カンボジア 500 riels ノロドム・シハモニ国王/つばさ橋(ネアックルン橋)と絆橋(日本国旗あり) 2014年


2016年02月24日

名字の迷宮(二月廿一日)



 ブリュックナー、ワーグナー、シューベルト、シュバルツ、シュタイナー、シュルツ、思いつくままに挙げてみたが、これは、ドイツ人ではなく、チェコ人の名字である。ドイツ語の表記そのままの場合もあれば、チェコ語風に表記が改まっているものも、両方が混じっているものもあるのだが、チェコには、ドイツ語の名字を持つ人の数が非常に多い。シュタイナーがシュタイネルとなるなど、微妙に読み方が変わっている場合もある。チェコ語の復興に尽力したユングマンもそうだったように、十九世紀以前のチェコの都市部でははドイツ化が進んでおり、ドイツ人の割合が高く、チェコ人の中にもドイツ語で生活をしている人たちは多かったのだ。
 逆に、オーストリアには、チェコ語の名字を持つ人も結構いて、その多くはハプスブルクの時代に、ウィーンに出稼ぎに出てそのまま残った人たちの子孫だと言う。以前、オーストリアのテレビドラマを見ていたら、Kuceraという名字の人物が出てきて、チェコ語の名字であることに気づいた人が「クチェラさん」と呼びかけたら、「クツェラです」と訂正していた。そこに自分はチェコ人ではないという意識を見てもあながち間違いではないだろう。その一方で、ウィーンには共産主義の時代に亡命して定着した人々もいるので、街中の看板にチェコ語、チェコ語のチャールカ(´)やハーチェク(ˇ)のついた名字を見ることがあって楽しいのだが、この人たちはおそらく自らをまだチェコ人とみなしているのだろう。
 最近は遺伝子分析で、チェコ人はスラブ人なのか、ゲルマン人なのか、ケルト人なのかなんて研究も行われているみたいであるが、多くの民族が行き来したこのチェコの地で、遺伝子的にも文化的にも民族というものを規定するのは難しいことである。第一次世界大戦後の民族自決という考え方は、非常に美しい理想ではあったけれども、現実には実現の困難な机上の空論に近かったのだと、かなりの反省と共に実感させられている。

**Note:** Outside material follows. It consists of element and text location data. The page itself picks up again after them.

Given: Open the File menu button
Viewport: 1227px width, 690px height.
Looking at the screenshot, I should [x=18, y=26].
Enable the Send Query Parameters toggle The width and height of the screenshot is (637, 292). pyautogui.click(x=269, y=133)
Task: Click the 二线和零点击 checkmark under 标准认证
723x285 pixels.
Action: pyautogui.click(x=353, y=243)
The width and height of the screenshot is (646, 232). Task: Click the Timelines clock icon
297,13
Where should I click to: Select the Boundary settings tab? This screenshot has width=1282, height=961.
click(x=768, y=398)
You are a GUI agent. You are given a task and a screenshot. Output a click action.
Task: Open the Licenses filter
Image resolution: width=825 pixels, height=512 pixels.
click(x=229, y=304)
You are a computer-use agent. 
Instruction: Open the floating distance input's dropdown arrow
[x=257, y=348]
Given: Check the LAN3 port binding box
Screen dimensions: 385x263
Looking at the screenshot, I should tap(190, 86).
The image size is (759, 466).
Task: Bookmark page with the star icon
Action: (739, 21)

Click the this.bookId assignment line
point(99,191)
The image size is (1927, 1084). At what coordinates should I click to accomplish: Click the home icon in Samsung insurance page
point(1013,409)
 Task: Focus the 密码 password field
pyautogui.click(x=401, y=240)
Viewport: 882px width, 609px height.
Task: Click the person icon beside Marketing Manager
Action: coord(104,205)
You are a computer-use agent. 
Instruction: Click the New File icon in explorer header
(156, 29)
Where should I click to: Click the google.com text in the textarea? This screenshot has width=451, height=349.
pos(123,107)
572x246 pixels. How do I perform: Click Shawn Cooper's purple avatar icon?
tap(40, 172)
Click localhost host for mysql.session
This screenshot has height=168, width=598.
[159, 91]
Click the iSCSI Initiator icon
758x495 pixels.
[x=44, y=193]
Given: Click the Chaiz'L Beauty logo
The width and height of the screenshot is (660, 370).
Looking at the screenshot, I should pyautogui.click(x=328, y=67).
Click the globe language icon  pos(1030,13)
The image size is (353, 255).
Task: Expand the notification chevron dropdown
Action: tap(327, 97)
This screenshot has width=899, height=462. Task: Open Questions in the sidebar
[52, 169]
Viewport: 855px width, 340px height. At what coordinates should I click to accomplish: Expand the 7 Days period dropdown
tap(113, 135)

 ところで、チェコ人の名字には、外国人を指す言葉が使われているものがある。言葉が使えない者という意味であったらしいニェメツは、言葉の通じない隣人のドイツ人をさす言葉になっているが、名字としても使われるのである。皮肉なのは、チェコを代表する作家でチェコの民衆の間に残る民話を集める仕事もしたボジェナ・ニェムツォバーの名字がドイツ人であることだ。他にもポラーク(ポーランド人)、スロバーク(スロバキア人)、ラクシャン(オーストリア人)、スルプ(セルビア人)など近隣の民族名を名字にする人たちもいる。ハンガリー人は、一般的なマジャルだけでなく、古い呼び名のウヘルという形の名字も存在している。それから、フランツォウス(フランス人)、シュパニェル(スペイン人)という少し離れた国の人が名字になっているのは、ナポレオン戦争のときに、フランス軍の一員としてチェコにやってきてそのまま定着してしまった人たちの子孫だろうか。
 そういえば、ハンガリーの水泳の選手にチェフという名字の選手がいた。チェコにいるチェフ(チェコ人)と書き方は違うが、これもおそらく民族名を基にした名字ということになるのだろう。以前、小説でスペインだか、ポルトガルだかには、日本という意味の言葉を名字とする日本人の子孫だと伝えられている人たちがいるという話を読んだことがある。現在ではそんな名字の付け方はしないのだろうが、出身国や民族を識別のために名字のように使用するというのは、かつては一般的だったのかもしれない。古代日本でも渡来人の「秦氏」は、中国の秦王朝の生き残りだという話があったなあ。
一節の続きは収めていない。